── MATERIAL PROVIDED
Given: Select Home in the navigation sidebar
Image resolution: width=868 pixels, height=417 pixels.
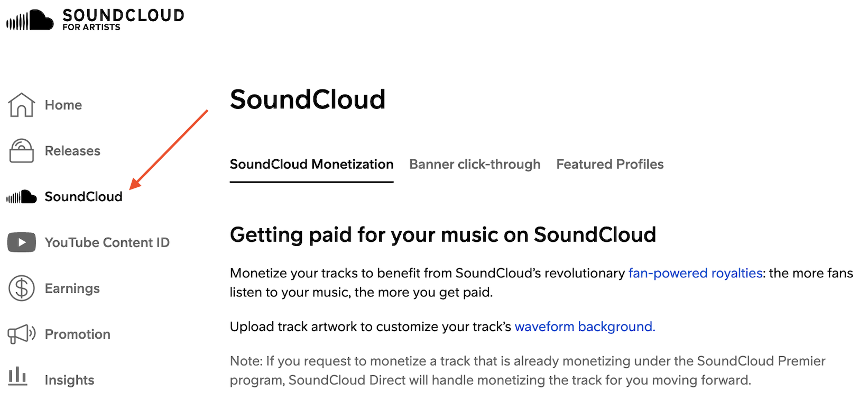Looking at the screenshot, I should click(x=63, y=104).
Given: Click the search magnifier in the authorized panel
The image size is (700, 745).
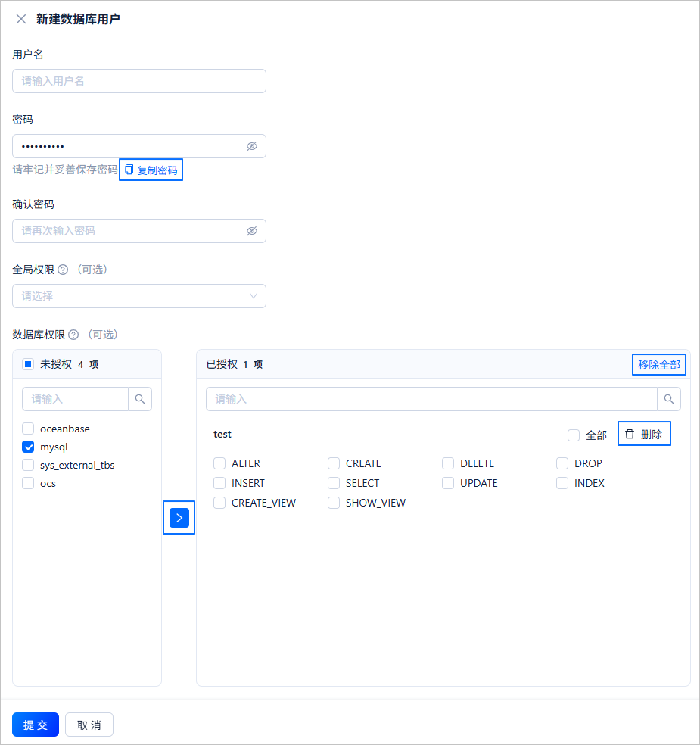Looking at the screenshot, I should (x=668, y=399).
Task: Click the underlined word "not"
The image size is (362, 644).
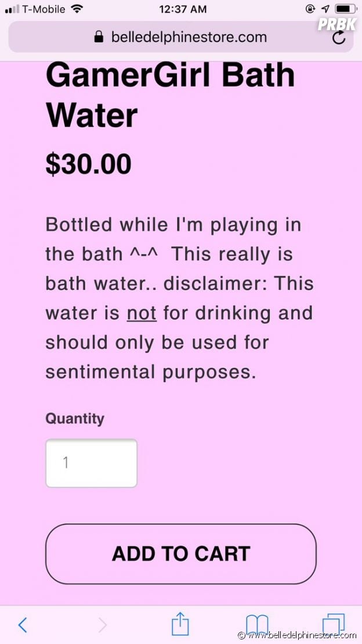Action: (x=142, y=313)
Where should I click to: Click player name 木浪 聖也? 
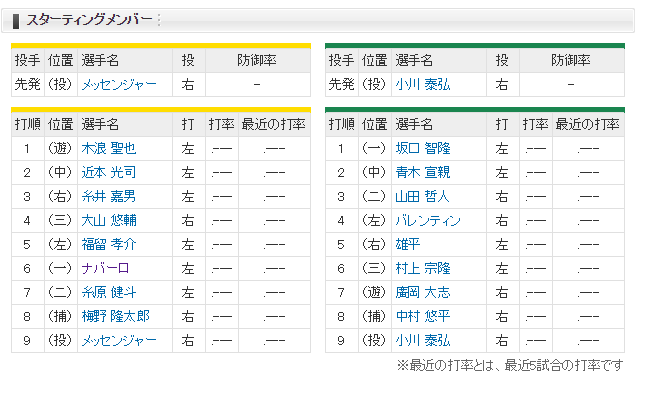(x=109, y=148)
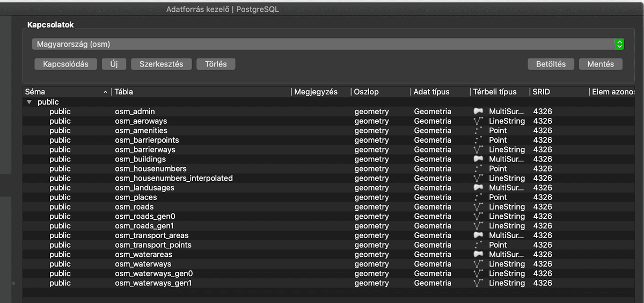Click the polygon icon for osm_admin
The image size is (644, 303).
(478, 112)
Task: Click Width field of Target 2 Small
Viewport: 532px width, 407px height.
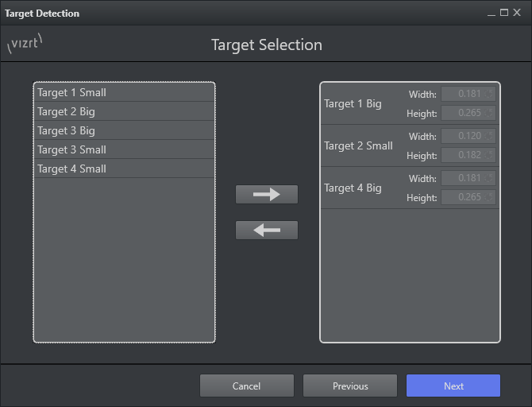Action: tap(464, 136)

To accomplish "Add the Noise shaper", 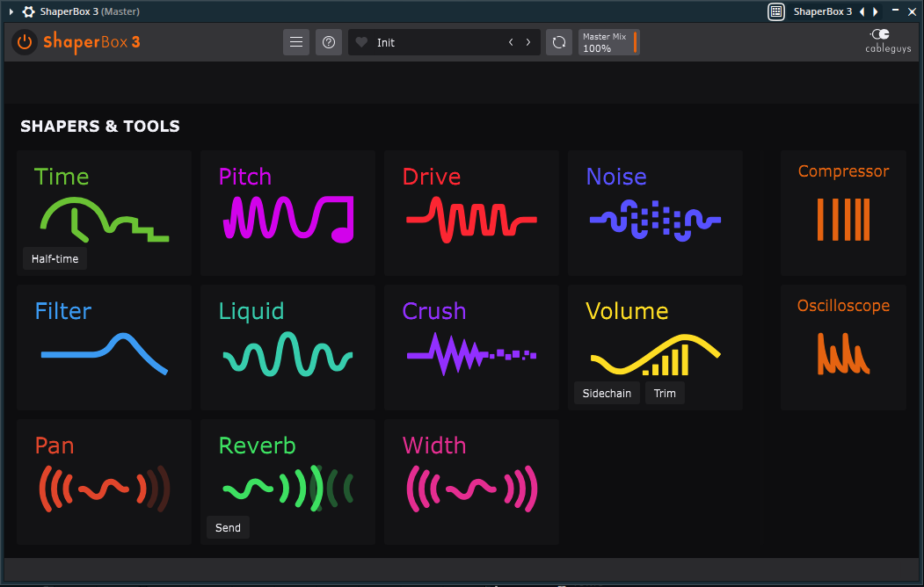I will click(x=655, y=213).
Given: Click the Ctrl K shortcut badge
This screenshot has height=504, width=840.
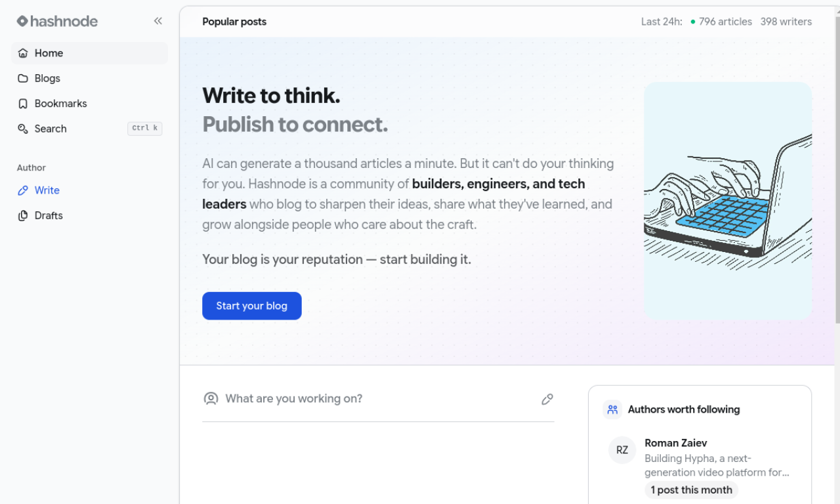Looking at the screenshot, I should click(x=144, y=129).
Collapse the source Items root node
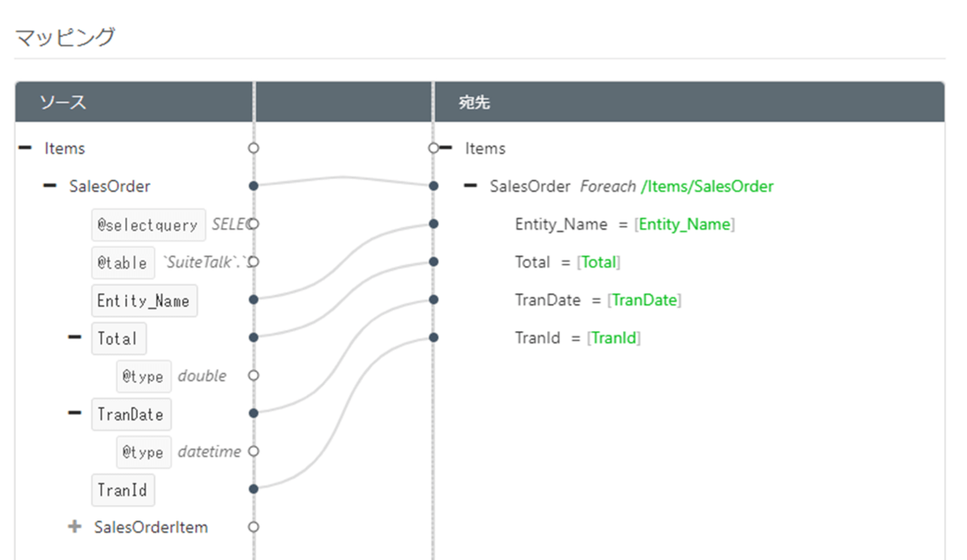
────
WORK TASK: Among the records, find each line where the word "Given" occurs, and copy it.

ANSWER FOR THE TASK:
Given: Select Home in the navigation sidebar
Given: Click the search magnifier in the authorized panel
Given: Click the Ctrl K shortcut badge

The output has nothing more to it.